-- START OF Provided text --

Yes they're probably libraries, but in the language of the future that covers everything up you wouldn't know such distinctions.

Why can't a lib/lang cover it up? You tell it how much data will be stored and transferred. It will benchmark various approaches, having separate DB nodes or not, determine how many users each setup can support. The developer would need to be aware that 5000 users can fit into a $10 per month box. When he wants more users, he gets more boxes. If he wants more users per box he must cut expensive features.

Amazon DynamoDB does something along those lines by asking the dev to specify how much data to store and how many transfers to expect. The details of setting up nodes, how many nodes, how they're sharded, hashed, are hidden.

The famous "sufficiently smart compiler"?

It's not that smart for these cases. No AI required. Run the app with various cogs, benchmark each run, pick the cog than ran fastest. Compiling for cog picks will take more time. The programmer would be responsible for sending the right dummy data by linking to a data gen cog and writing tests.

Cogs come with lots of metadata for use cases, performance profiles, data sizes, etc. They don't need to be marketed, tried by hundreds of hopeful devs and become resume buzzwords. The programmer no longer needs to read HN and care about the shiniest new cogs. Mental overhead is greatly reduced.

its an interesting thought.

the knee-jerk worry is that optimising well enough for the every-day will make the site lead-balloon when you get a flash crowd i.e. hacker-newsed.

I'm trying to think how you could so dynamically migrate that this isn't seen....

Of course cheap available memristors would change it all .... http://williamedwardscoder.tumblr.com/post/17768181955/compu...

This article, and the Hickey talk to a greater extent, present a coherent but one-sided argument about elevating simplicity and understanding above human concerns in software engineering.

It's true that, as a programmer, you should strive for simple, "correct by inspection" code when possible. And the better a programmer you are, the more you will see and take opportunities to write a bit of code instead of roping in a third-party library, to use a small library instead of a big library, or use a library instead of another process, thus avoiding large swaths of complexity, the bane of software development. On the flip side, poor engineers may make large errors of judgment in this area.

However, a bias against powerful, off-the-shelf tools or a disdain for the "familiar" over the "objectively simpler" is no better. The line between a one-man (or few-man) project and a bigger project is where this really starts to matter. News flash: You can't get that "my code feels correct" feeling (the one that's supposed to substitute for a formal proof your entire system works) when other people are writing it. When putting together a team, using technologies that are "familiar" doesn't seem so intellectually lazy -- and many popular technologies are actually very understandable and well-engineered. Finally, I'm taken by end-to-end testing and Eric Ries's "immune system" metaphor as a way to ensure correctness of a complicated system in practice.

If you're making something big, you might have to put down the microscope. If you're making a tapestry, you need to have multiple threads entwined and stay cool.

Nicely put.

Do you think `new ConcurrentHashSplayTree<String,int>()` is slower and less space efficient than roping in a Redis server as the LRU?

Didn't think so. That was more my rant, though.

-- END OF Provided text --
-- START OF Information supplied --

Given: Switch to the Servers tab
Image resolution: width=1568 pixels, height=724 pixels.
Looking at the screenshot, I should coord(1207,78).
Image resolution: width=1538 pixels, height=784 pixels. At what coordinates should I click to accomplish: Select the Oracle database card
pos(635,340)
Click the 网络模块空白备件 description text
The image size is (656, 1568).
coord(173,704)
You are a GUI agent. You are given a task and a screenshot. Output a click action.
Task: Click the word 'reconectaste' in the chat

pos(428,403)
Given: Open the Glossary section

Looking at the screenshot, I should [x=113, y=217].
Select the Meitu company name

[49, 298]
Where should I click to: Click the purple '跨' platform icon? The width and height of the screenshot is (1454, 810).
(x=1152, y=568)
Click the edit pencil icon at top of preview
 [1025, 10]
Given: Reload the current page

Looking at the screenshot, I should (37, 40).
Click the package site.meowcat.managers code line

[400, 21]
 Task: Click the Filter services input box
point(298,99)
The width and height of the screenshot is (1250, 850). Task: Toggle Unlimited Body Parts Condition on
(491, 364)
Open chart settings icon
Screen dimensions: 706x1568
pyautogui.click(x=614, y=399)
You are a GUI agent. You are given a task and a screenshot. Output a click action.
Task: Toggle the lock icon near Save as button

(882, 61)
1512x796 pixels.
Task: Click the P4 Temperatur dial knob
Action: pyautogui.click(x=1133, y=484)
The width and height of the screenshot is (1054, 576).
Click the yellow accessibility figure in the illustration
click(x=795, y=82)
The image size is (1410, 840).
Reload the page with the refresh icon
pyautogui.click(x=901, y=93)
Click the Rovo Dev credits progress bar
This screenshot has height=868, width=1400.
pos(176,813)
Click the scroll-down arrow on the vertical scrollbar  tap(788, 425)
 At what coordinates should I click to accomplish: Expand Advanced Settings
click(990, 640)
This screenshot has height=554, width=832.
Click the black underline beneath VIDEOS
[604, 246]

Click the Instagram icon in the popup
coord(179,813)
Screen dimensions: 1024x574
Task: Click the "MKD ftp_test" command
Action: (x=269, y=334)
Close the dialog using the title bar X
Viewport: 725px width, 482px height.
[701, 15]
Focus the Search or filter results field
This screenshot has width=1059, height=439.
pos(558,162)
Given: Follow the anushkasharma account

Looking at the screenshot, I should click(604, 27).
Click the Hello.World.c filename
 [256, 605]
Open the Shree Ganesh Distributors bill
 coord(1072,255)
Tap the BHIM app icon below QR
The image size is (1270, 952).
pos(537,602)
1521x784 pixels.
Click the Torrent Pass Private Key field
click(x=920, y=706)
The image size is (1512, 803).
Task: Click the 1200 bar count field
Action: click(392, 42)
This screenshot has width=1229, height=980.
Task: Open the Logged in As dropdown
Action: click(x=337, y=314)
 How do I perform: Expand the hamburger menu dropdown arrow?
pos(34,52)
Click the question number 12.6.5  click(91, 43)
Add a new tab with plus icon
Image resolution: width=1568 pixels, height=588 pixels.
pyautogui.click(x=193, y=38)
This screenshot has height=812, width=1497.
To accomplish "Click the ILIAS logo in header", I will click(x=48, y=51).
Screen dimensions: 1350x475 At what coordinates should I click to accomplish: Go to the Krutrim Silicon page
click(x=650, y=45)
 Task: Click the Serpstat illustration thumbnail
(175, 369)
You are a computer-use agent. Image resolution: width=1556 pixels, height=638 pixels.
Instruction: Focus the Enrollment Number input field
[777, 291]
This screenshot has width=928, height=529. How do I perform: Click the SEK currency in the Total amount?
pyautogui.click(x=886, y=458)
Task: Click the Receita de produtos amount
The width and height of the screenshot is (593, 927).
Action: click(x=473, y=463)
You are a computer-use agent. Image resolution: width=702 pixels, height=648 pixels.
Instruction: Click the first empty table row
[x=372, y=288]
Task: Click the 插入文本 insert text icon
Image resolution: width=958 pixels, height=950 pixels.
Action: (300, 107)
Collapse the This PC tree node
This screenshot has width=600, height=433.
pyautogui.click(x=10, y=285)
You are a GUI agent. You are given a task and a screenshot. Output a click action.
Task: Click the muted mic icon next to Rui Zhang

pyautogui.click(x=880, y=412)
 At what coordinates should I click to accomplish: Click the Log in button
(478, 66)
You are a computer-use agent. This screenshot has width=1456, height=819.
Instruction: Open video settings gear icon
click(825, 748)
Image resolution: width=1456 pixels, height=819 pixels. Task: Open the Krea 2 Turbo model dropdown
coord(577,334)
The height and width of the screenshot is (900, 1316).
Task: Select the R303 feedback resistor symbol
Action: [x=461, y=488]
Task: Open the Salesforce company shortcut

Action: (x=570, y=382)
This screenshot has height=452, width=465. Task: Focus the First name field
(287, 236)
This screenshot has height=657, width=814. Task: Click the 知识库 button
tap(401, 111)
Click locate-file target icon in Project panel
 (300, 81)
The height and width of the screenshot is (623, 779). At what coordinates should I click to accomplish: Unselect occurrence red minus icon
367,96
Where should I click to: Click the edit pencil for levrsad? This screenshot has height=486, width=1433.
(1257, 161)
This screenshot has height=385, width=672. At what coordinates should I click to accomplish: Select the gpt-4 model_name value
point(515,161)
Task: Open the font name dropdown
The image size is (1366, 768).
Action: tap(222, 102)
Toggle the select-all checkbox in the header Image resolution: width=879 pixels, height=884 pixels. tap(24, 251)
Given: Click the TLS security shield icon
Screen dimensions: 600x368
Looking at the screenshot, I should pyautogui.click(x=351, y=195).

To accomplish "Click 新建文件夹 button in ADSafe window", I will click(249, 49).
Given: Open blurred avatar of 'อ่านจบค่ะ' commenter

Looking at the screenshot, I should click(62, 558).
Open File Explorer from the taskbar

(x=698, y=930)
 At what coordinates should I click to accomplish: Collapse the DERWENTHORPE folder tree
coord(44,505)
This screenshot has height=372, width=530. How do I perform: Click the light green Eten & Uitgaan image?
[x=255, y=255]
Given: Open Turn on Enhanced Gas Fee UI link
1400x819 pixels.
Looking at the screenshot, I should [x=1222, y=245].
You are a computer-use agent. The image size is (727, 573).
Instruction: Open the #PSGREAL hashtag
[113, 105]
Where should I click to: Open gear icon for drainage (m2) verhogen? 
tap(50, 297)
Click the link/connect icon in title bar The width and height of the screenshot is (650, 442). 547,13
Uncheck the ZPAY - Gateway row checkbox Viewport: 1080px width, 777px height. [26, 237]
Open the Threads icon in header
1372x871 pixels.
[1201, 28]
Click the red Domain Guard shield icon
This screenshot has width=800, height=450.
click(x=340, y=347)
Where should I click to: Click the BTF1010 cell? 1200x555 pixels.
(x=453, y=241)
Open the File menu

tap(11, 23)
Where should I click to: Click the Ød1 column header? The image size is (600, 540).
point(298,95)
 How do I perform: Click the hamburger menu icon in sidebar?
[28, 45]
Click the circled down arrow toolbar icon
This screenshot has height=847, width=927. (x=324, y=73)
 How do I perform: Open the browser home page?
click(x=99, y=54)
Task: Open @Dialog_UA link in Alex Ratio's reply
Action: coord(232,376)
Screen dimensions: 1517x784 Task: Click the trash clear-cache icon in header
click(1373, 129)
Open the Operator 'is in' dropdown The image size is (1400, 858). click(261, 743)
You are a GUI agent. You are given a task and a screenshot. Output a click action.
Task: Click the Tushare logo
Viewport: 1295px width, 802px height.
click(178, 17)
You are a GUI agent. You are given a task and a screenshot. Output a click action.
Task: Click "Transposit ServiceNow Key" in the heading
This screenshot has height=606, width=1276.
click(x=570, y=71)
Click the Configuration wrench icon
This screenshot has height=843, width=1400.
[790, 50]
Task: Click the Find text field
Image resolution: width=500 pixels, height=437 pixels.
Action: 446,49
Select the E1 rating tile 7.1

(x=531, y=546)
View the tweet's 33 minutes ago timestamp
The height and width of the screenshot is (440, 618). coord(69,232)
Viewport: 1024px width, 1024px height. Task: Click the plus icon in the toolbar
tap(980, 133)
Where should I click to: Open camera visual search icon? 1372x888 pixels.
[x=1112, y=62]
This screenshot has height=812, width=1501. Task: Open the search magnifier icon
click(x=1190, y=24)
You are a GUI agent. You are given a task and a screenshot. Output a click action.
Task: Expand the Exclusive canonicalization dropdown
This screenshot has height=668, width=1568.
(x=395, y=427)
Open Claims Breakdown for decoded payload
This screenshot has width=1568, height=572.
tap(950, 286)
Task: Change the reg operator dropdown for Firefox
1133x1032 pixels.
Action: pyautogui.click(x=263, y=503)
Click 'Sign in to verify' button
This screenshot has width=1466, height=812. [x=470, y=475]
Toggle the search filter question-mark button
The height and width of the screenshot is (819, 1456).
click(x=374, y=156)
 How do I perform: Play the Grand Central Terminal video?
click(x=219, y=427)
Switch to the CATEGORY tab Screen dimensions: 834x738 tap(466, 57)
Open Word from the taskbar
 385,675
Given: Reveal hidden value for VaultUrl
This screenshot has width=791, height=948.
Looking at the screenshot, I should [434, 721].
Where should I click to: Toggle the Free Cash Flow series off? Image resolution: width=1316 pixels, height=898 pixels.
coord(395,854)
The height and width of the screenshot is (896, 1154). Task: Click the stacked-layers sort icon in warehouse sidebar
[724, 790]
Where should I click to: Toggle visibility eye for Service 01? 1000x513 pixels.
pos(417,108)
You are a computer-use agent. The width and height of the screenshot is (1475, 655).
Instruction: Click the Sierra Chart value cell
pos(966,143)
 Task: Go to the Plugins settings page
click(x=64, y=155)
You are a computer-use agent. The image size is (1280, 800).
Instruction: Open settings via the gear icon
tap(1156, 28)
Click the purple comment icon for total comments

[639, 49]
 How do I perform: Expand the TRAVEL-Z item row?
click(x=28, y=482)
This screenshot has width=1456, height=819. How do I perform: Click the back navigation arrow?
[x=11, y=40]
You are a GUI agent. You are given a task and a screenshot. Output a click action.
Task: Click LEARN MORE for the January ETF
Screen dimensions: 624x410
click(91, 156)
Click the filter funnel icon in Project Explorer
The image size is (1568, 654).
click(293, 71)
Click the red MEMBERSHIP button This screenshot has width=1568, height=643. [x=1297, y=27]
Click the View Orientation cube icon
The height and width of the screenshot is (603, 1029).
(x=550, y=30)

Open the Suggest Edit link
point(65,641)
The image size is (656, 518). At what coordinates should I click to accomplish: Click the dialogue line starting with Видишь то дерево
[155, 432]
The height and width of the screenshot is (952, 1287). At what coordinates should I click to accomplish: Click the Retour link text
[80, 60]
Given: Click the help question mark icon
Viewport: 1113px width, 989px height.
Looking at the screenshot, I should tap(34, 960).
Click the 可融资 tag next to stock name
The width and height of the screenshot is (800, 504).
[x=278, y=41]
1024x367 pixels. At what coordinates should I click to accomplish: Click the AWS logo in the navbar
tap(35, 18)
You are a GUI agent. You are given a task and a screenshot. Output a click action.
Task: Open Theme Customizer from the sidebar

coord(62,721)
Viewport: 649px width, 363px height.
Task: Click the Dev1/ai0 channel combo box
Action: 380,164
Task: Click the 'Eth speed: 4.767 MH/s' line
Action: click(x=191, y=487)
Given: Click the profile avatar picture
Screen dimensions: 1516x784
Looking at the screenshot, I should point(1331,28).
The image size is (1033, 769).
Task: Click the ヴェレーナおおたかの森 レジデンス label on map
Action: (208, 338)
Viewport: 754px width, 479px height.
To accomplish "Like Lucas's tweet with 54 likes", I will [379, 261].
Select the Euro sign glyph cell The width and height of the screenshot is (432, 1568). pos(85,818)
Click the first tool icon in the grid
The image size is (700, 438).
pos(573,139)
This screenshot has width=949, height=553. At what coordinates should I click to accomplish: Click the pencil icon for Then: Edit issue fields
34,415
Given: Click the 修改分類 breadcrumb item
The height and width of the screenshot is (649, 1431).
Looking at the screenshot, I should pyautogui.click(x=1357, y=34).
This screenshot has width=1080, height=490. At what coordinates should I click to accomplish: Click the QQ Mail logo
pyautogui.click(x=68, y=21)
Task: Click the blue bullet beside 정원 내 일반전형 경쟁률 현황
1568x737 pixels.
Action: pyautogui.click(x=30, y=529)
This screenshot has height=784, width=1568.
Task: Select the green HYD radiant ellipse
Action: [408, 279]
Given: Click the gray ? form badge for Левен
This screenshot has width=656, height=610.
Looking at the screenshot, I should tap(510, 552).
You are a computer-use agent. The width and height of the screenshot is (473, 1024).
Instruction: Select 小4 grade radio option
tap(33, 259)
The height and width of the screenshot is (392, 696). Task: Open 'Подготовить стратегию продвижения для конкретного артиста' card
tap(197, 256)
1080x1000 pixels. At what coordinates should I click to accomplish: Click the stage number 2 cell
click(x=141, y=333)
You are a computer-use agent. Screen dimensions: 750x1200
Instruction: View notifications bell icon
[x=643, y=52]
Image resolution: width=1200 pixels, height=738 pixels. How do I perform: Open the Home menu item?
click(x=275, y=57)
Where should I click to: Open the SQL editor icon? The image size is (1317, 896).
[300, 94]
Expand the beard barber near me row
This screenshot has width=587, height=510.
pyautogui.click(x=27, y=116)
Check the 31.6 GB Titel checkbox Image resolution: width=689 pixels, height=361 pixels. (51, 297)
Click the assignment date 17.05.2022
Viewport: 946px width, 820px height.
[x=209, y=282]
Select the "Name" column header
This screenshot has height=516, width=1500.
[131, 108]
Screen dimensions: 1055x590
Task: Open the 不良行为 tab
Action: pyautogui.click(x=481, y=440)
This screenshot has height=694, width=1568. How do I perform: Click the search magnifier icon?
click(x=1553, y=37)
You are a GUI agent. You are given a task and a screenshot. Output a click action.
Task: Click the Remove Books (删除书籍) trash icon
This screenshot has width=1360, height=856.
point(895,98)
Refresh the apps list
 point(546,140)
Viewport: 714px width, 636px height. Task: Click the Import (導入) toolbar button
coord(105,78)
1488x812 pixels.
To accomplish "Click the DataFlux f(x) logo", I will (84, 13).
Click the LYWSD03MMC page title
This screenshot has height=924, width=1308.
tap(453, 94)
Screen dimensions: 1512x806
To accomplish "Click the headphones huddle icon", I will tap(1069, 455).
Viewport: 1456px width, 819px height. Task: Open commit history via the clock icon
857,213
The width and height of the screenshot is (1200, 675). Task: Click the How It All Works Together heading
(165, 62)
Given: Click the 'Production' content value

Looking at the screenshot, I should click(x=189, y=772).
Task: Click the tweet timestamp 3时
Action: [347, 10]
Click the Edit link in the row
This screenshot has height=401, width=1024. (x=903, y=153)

-- END OF Information supplied --

_Given instruction 1_. Could you recast the records from the line with "This screenshot has height=657, width=814." to the line with "Toggle the select-all" as a numbered list, leaving out blank lines?
_Given instruction 2_. Can you continue the thread on simplicity versus off-the-shelf libraries from the point where it stops?

_Output 1_.
1. This screenshot has height=657, width=814. Task: Click the 知识库 button
2. tap(401, 111)
3. Click locate-file target icon in Project panel
4.  (300, 81)
5. The height and width of the screenshot is (623, 779). At what coordinates should I click to accomplish: Unselect occurrence red minus icon
6. 367,96
7. Where should I click to: Click the edit pencil for levrsad? This screenshot has height=486, width=1433.
8. (1257, 161)
9. This screenshot has height=385, width=672. At what coordinates should I click to accomplish: Select the gpt-4 model_name value
10. point(515,161)
11. Task: Open the font name dropdown
12. The image size is (1366, 768).
13. Action: tap(222, 102)
14. Toggle the select-all checkbox in the header Image resolution: width=879 pixels, height=884 pixels. tap(24, 251)

_Output 2_.
I have experienced this dilemma in a different domain: machine learning. You can either go the Hadoop way and commit to simpler algorithms that can be run in distributed manner or you can keep pushing the single machine more and more by use of ever more clever algorithms. Unfortunately, it is hardly ever possible to follow the route of push-single-machine-to-max -> thorw-more-machines-in. The distributed way and shared memory way of doing things often differ in fundamental ways.

Going with big data tool chains from the start is often a overkill for small experiments. But once you outgrow one machine, the pain of undoing all the nice (algorithmic) tricks is also quite severe.

Perhaps it is time to accept that we now produce data at a rate that distributed is going to be the way to process it. But this also means that some of the techniques available for scaling to larger data sets may need to be given up.

I'm hoping the http://graphlab.org/ approach may help bridge the gap a bit here...

Developers (myself included) worry too much about future unlikely pain and suffering, especially the degree of said suffering. Maybe you spend a few weeks here and there rewriting things. Big Deal.

Scalability and performance is complicated. Unless you KNOW your product will have a big splash, premature optimization will kill your productivity. And you will get it wrong. You will get the implementation wrong. You will optimize the wrong things and not really understand your bottlenecks. Especially if you've never scaled anything before and haven't been bitten twice by all the compromises you have to make.

Distributed systems are hard. Multi-threading is hard. Sharding is hard. CAP is a bitch. If you can scale vertically, do it. Avoid the demons of distributed work until you require them.

Most of the services/apps we build today would do just fine with setups like Mailinator or gasp ACID-compliant data stores.

"The first enemy of performance is multiple machines. The fewer machines that need to talk to perform a transaction, the quicker it is."

That is not strictly accurate. He's taking one aspect of performance - communication latency - and expanding that to be a universal truth of performance.

Pixar's render farms are good. Google data centers are good.

When you're CPU bound, more CPUs can make you faster. Note the specific use of the word "can," as in "sometimes."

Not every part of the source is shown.